Hydra caused quite a stir at ETCon last week. I thought it very helpful in getting a group to capture thoughts together. iStorm is a similarly positioned product. I looked into it and here's what I thought.
iStorm bills itself as "the worlds most innovative collaboration tool." iStorm is a collaborative editor like Hydra, but also comes with a drawing board and chat client. It can even understand LaTeX which could be really helpful for collaboratively doing math. Here's my one minute review:
- iStorm requires per-user licensing for more than two users. Collaboration takes place between like-licensed instances of the application. This would have made the kind of wild-fire experience that happened at ETCon impossible.
- The blackboard would be nice. iChat with Rendezvous seems to work just fine in most instances. LaTeX is handy if you need formulas.
- Unlike Hydra, iStorm allows only one person to edit the document at a time by means of a glowing ball that changes colors and acts like a semaphore. I think Hydra's free-for-all is much more interesting and more natural. In a conversation with a large group, people frequently step on each other.

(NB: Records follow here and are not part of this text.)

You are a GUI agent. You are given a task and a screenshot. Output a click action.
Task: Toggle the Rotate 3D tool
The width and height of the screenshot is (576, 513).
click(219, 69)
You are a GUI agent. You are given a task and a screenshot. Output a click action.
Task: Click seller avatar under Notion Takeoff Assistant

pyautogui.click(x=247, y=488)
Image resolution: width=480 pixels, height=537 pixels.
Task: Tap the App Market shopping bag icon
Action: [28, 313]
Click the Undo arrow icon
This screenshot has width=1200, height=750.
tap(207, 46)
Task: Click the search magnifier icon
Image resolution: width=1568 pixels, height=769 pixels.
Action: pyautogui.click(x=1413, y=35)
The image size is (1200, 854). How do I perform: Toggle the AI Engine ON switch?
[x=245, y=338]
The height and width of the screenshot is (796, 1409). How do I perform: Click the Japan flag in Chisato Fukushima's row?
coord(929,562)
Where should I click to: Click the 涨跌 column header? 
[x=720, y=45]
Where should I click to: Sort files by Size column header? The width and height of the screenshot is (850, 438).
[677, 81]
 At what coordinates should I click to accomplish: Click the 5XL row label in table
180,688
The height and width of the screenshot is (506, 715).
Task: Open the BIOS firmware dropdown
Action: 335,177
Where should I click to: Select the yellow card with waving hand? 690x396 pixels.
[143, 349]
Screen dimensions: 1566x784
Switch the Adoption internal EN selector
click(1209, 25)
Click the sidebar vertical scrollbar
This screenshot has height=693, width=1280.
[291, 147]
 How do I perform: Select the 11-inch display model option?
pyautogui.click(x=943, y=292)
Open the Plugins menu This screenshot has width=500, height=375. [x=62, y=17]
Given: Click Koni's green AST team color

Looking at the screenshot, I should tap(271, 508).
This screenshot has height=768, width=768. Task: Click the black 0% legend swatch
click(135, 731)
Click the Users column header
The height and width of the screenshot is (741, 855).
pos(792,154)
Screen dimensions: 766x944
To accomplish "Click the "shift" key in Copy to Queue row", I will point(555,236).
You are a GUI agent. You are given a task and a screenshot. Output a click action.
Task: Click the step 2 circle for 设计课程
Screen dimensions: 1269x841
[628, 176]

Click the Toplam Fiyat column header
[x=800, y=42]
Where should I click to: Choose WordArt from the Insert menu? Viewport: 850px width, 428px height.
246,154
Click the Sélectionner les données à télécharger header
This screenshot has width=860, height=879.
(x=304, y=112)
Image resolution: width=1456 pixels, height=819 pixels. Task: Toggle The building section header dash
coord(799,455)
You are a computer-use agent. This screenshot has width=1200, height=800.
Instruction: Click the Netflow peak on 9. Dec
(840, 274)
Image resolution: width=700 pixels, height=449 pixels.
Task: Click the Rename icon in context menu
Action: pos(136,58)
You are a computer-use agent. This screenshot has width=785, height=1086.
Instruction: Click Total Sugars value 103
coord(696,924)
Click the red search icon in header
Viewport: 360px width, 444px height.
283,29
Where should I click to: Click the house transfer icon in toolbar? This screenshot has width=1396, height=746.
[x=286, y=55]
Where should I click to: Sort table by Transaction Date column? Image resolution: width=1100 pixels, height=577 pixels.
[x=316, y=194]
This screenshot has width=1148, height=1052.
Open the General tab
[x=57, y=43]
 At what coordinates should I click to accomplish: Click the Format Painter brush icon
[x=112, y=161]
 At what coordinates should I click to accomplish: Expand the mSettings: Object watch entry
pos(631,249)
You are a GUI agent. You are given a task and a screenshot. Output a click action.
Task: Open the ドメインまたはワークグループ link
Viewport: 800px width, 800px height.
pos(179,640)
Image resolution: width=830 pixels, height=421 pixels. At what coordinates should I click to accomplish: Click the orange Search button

Clay Shirky mentioned in his talk that he uses chats and wikis to help manage large conference calls. People use the chat to "get in line" for a turn to speak and do other administrative tasks. They can use the wiki to make notes on the agenda, and keep track of links, references, statistics, etc. Of course the problem there is that wikis don't allow real-time free-for-all editing like Hydra, so everyone can take notes in their own topic, but they can't take notes on the same topic (in the wiki technical sense). Combine these kinds of tools with the web for broadcasting slides and you've got a conferencing facility that is effective and relatively inexpensive.